PROBLEM STATEMENT
Repeat, exactly as written, the lines from the one with "Task: Click the Pipeline pipe icon" to the final line of the listing, and keep every picture out.

INFORMATION GIVEN
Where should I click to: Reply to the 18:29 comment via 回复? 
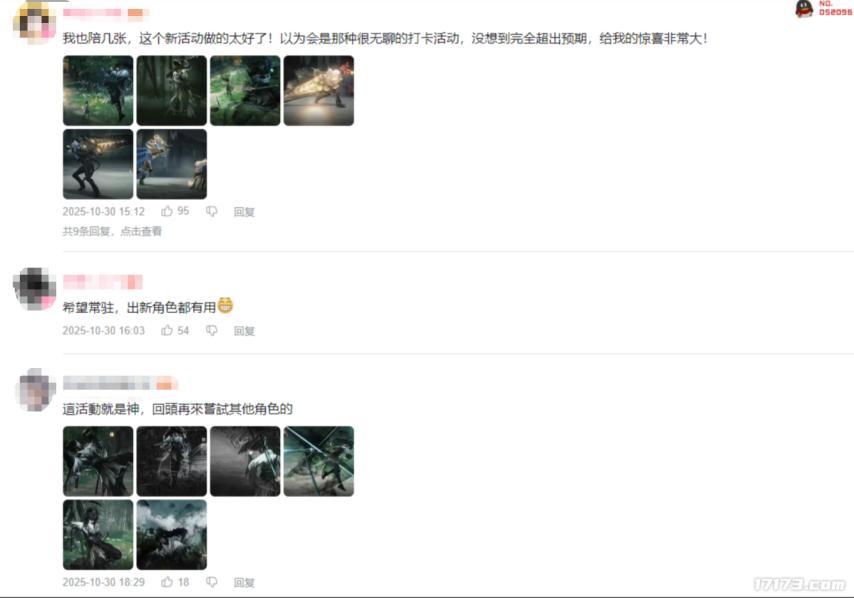coord(244,583)
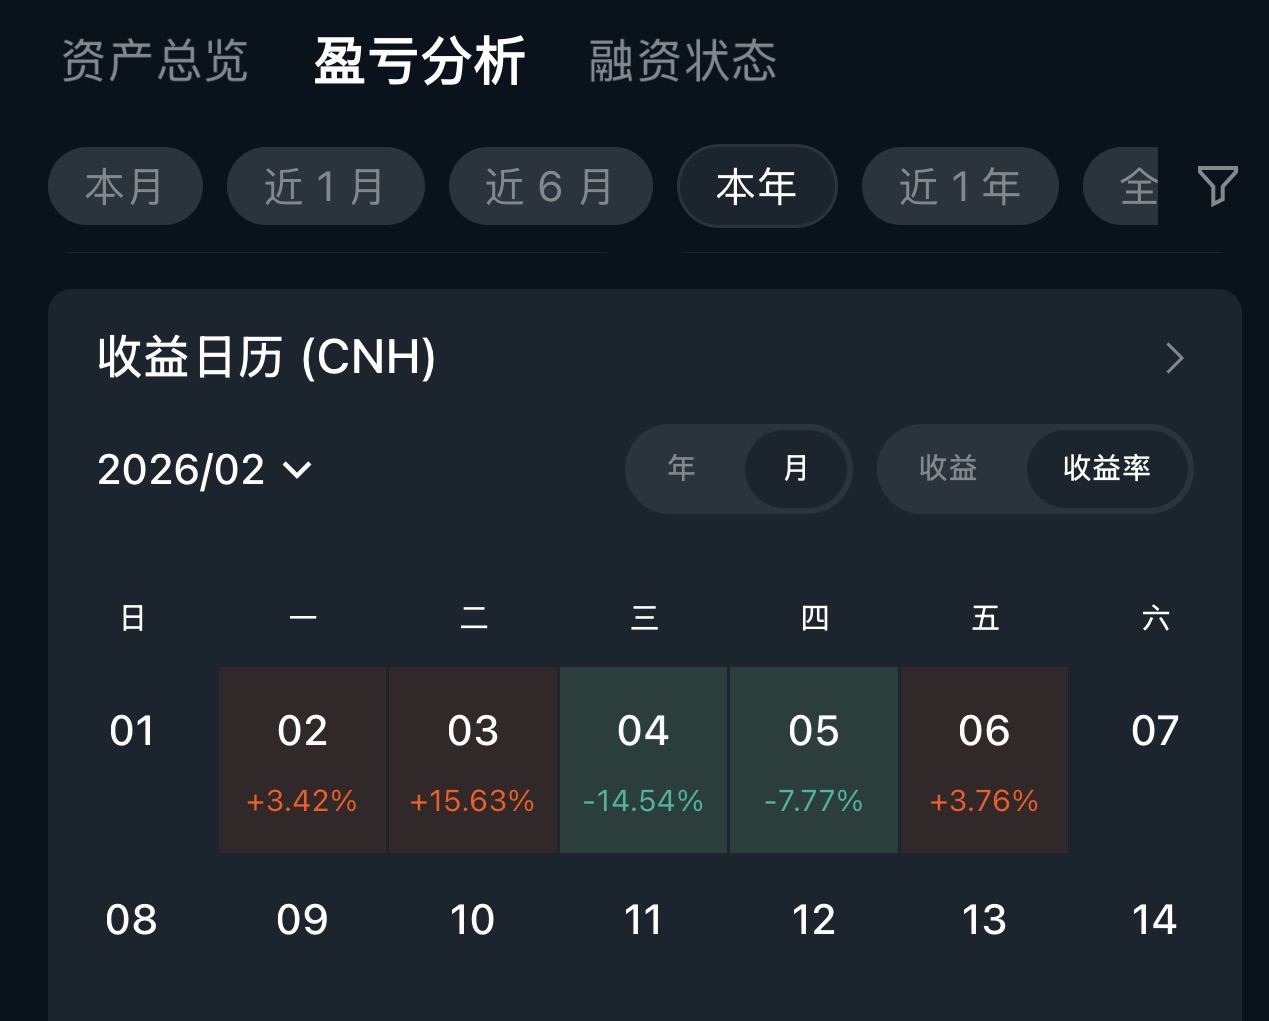Open February 03 cell with +15.63%

click(473, 760)
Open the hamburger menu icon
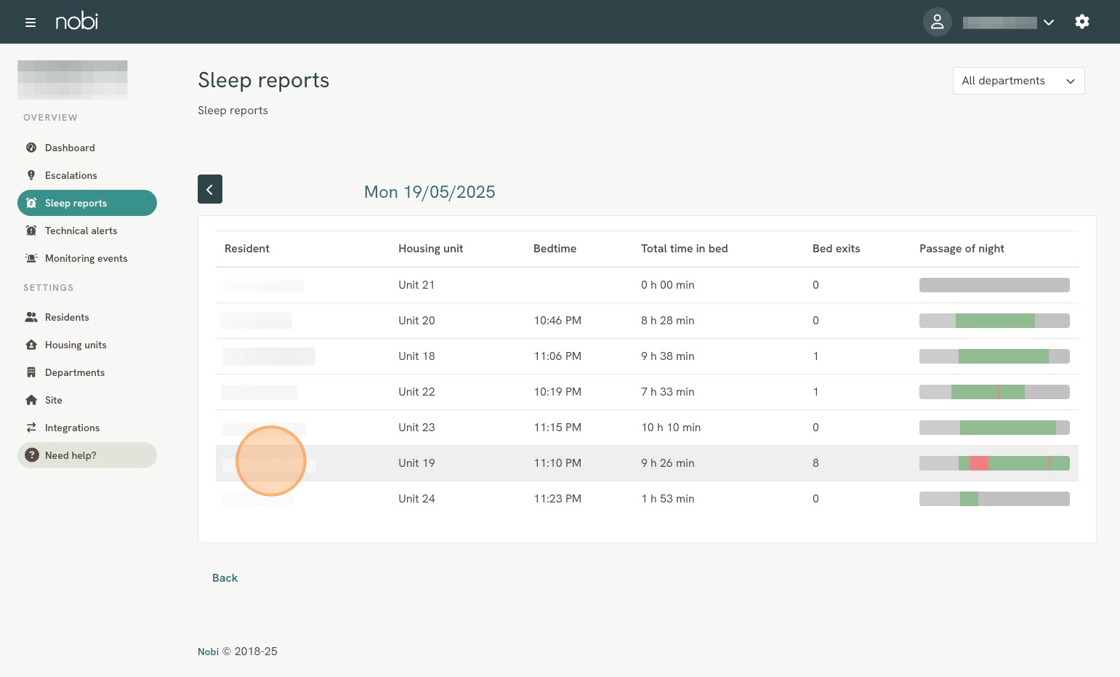The width and height of the screenshot is (1120, 677). 30,22
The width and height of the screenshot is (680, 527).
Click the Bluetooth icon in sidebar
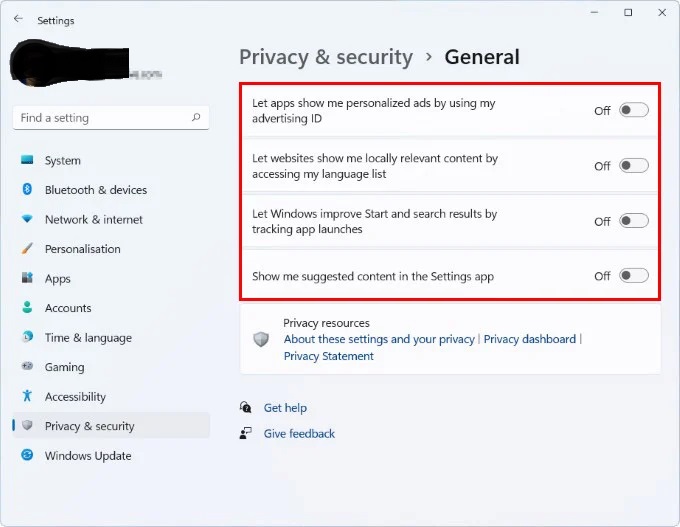[x=27, y=189]
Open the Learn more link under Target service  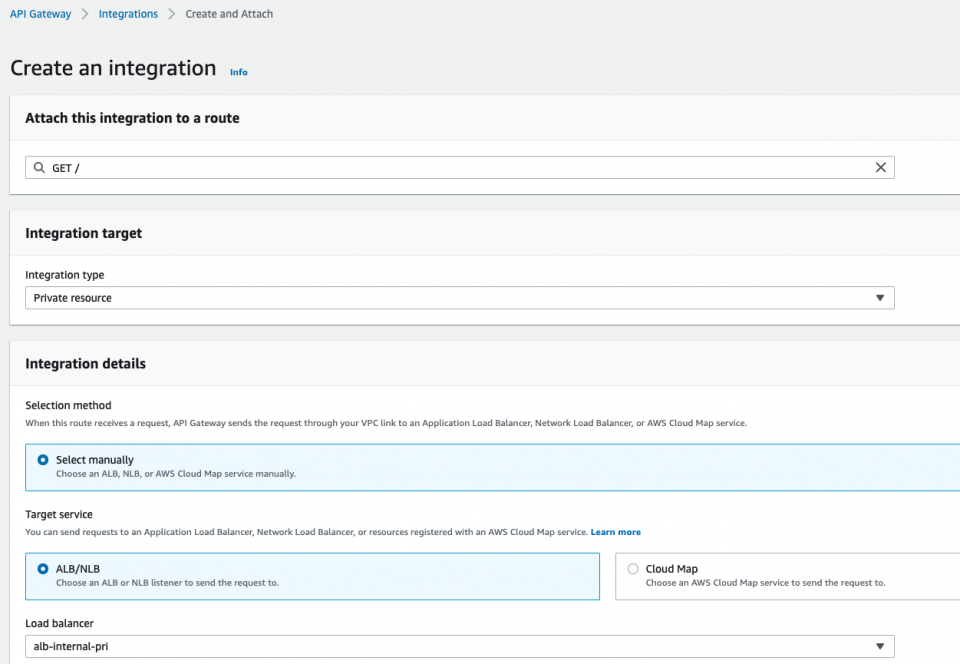pos(615,531)
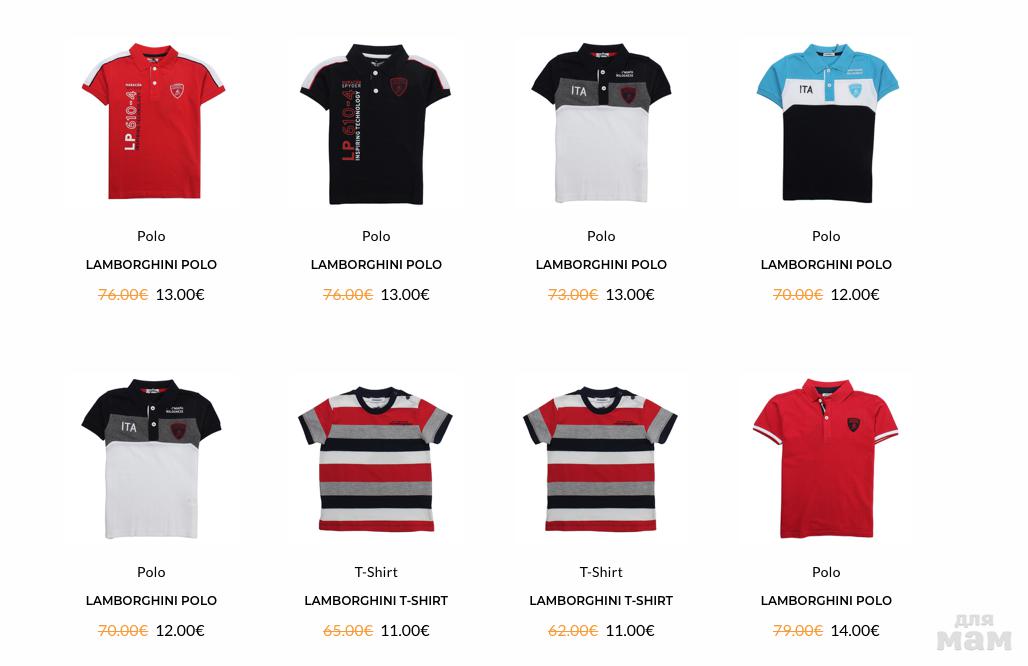The height and width of the screenshot is (666, 1028).
Task: Click the 11.00€ price next to 62.00€
Action: tap(630, 631)
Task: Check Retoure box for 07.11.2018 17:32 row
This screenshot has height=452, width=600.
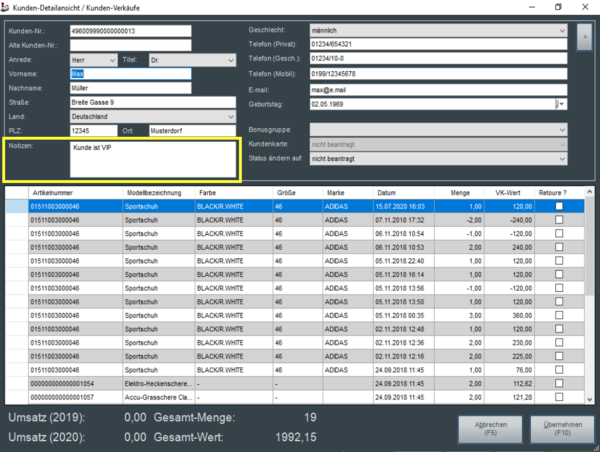Action: coord(559,219)
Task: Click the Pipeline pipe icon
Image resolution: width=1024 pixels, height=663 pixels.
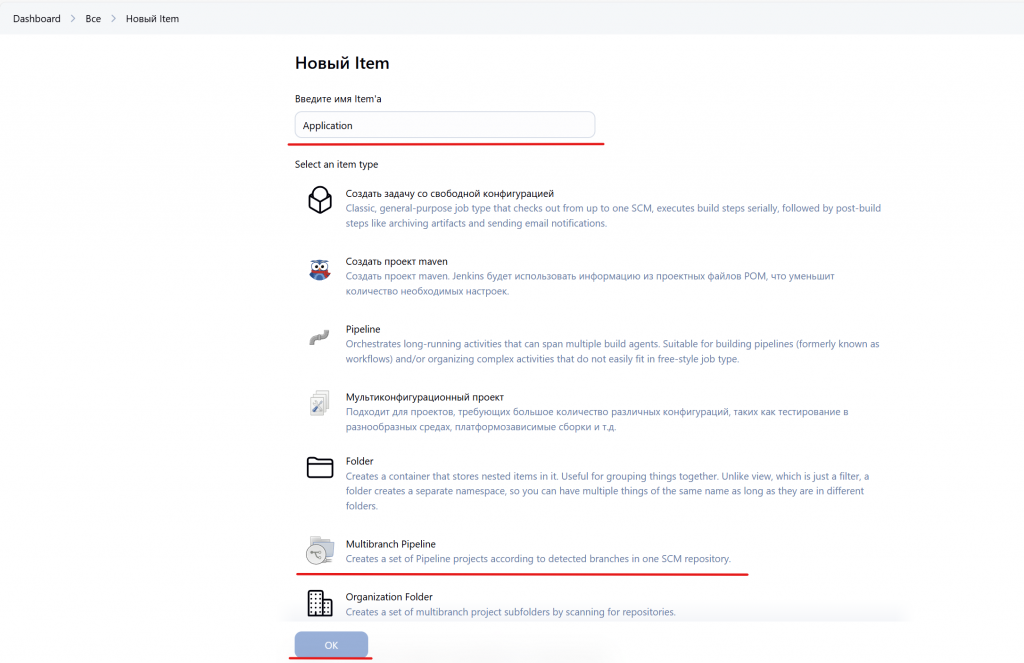Action: pyautogui.click(x=319, y=337)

ANSWER BOX
Task: Click the Pipeline pipe icon
Image resolution: width=1024 pixels, height=663 pixels.
Action: pyautogui.click(x=319, y=337)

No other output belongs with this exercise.